Long answer: The only main considerations in crossmatching of blood in the normal population (that is, not a child or sickle cell patient, etc.) is that the main group and type are compatible.

The ABO group is determined by sugars attached to polysaccharide chains on the membrane of your red blood cells. Either you have one (A), the other (B), both (AB), or neither (O). Antibodies to these antigens occur naturally in the body--you never have to be exposed to A blood to have anti-A in your plasma. It forms shortly after you are born.

Rh type refers to whether or not you have the D antigen. If you do, you are Rh positive. If not, Rh negative. This antibody requires exposure to be developed, so in cases of massive transfusion, if the person does not already have anti-D, you can give Rh positive blood to an Rh negative person.

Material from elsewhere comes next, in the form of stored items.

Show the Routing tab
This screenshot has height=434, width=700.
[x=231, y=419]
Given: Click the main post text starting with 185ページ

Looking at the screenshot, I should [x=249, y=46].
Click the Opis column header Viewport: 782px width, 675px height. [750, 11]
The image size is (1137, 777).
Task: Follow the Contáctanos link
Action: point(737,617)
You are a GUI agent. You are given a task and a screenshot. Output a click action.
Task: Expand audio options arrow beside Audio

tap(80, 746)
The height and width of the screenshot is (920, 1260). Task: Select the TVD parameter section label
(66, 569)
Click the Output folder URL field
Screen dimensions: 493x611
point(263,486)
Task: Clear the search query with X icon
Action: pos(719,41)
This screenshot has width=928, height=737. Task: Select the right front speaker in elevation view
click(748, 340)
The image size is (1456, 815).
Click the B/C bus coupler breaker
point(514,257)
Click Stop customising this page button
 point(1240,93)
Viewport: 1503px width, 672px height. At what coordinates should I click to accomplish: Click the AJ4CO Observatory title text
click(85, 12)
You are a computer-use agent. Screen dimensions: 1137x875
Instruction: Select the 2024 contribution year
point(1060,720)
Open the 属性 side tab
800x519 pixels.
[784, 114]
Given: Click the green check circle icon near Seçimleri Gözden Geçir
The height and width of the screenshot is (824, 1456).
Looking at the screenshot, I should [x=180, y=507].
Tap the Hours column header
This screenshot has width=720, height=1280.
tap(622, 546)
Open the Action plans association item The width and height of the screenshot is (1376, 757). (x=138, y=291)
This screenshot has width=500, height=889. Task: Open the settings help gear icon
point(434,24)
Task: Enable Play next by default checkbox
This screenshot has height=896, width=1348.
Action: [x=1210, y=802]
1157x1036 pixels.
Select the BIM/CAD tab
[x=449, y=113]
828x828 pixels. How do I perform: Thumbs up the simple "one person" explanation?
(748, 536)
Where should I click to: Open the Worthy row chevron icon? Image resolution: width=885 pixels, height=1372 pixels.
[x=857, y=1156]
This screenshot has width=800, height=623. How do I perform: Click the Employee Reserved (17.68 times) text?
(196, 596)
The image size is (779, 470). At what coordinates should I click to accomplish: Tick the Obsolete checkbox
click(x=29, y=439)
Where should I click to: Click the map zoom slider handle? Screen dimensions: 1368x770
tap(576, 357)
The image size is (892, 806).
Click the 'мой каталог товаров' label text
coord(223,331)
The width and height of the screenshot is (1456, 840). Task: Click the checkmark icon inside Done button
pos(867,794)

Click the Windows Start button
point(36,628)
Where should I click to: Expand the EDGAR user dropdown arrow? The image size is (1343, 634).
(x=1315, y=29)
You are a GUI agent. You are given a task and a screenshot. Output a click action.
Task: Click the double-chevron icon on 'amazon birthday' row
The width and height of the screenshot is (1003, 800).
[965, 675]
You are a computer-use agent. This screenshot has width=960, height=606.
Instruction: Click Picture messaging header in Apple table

Keep in mind that there are many, many other antigens on human red blood cells. Every three days, a patient receiving blood must be screened for development of any antibodies that may have developed from the body recognizing the donor blood as "foreign".
  • #30
Immunoglobulins, albumin, transferrin, c-reactive protein, hormones, lipoproteins, lots of things. But you can't infuse serum into wouldn't do any good.

Plasma is normally given for the benefit of the clotting factors it holds, to help with coagulation therapy and clotting times.
  • #31
No, there is no way to chemically treat the RBC membranes to remove all the antigens without obliterating the cell itself.

Extended person to person cross-fusion of blood, even if WBCs were kept in the respective hosts, would likely be fatal. At what point, no one can say.

There are about two dozen antigens commonly tested for that can cause hemolytic reactions. The breakdown of person A's RBCs inside person B's body will potentially cause person B to recognize those membrane components as foreign. It will then mount an immune response and kill person A.

For a real life example, look no further than HDN, hemolytic disease of the newborn. It's the entire reason Rh negative women are given rhogam injections--once any fetal cells cross the placenta and are processed by the mom's immune system, her body may make anti-D (antibodies to the most common Rh protein). It will cross the placenta readily and destroy the fetal RBCs.

The same thing would happen between two individuals hooked to one another, only with one of several antibodies, not just anti-D.

Now, if you were to fully suppress their immune system so that they made no antibodies...well, any infection would likely kill them.
  • #32
I've just merged several threads together that are all asking essentially the same basic question.
  • #33
My interest in blood started with being interested in stem cells so and I didn't want to create a new thread

can newts regenerate any part of their head/brain other than jaws and eyes?
  • #34
This may help with some of your questions.
  • #35
How much is the difference in the amount of clotting enzymes in an old person compared to that of a young person?
What clotting enzymes are different between a young person and an old person?